Wait you seem to have an iterator in both your loops and dont use it to access your vector which i dont understand as you make a variable too and access the vector in a c array way
The comment above the "iter2" loop is incorrect, it removes only one projectile due to the "break".
If the OP really aims to erase one projectile only, the code is fine (although a bit clumsy with so many indices as you inidcated), only its performance is going to be horrible for more than a handful of projectiles.
you should have iter2 = projArray.erase(iter2); as the iter could and should go out of scope.

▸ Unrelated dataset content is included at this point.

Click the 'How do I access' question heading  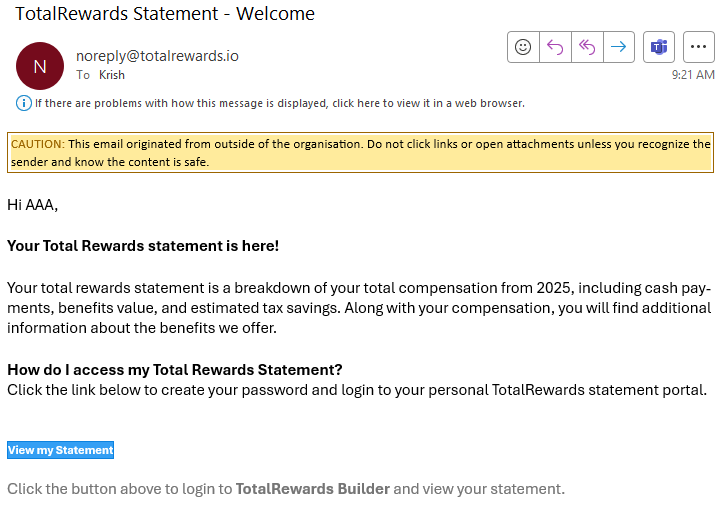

If the OP aimed to erase more than one projectile in the loop (by removing the "break" or so), the problem you mentioned pops up as you say. After "erase(iter2)", the "iter2" value has become invalid, and may not be used any more, for example "iter2++" in the posted code is undefined after an erase, and may produce nonsense.
Your suggested "iter2 = projArray.erase(iter2);" should fix the undefinedness problem, but then the "iter2++" must be moved into the "else" branch of the "if" condition as well, or you'll skip some projectiles.
Erasing more than one projectile from the vector makes the performance even more horrible.
@Elit3d:
A std::vector keeps a contiguous list of elements. That means, if you have a vector of 100 projectiles, and you erase the 5th element, 94 projectiles get copied to fill the gap (projectile 6 to 5, projectile 7 to 6, etc etc upto projectile 99 to 98). So you're not erasing one projectile, you're copying the next 94 instead.
Now imagine that in the next iteration, you find the next projectile should also be erased. You again copy everything after it, shifting again one position. Now if you had computed this before, you can save 50% cpu time, by moving all projectiles 2 places instead of 2 times 1 place. As you remove more projectiles in one sweep, this problem gets worse.
So you REALLY want to avoid erase in the middle of std::vector. There are several ways around this.
You can rebuild a vector while erasing elements from it, by moving the non-erased elements to the front of the vector. It's a fun exercise, with a few gotchas though.
In addition, when you do erase something, many elements do still get copied, which is still bad performance-wise.
Some other ideas on how to avoid copying:
- If you don't care about the order of the projectiles, don't erase a projectile, but copy the last one in the vector to the empty space, and erase the last one from the vector
- Use a data structure that can quickly remove elements, like std::list. However, depending on how you use the projectile vector, this may be a bad idea. For example, indexing into a list has horrible performance, so you must avoid that if you switch to a list data structure.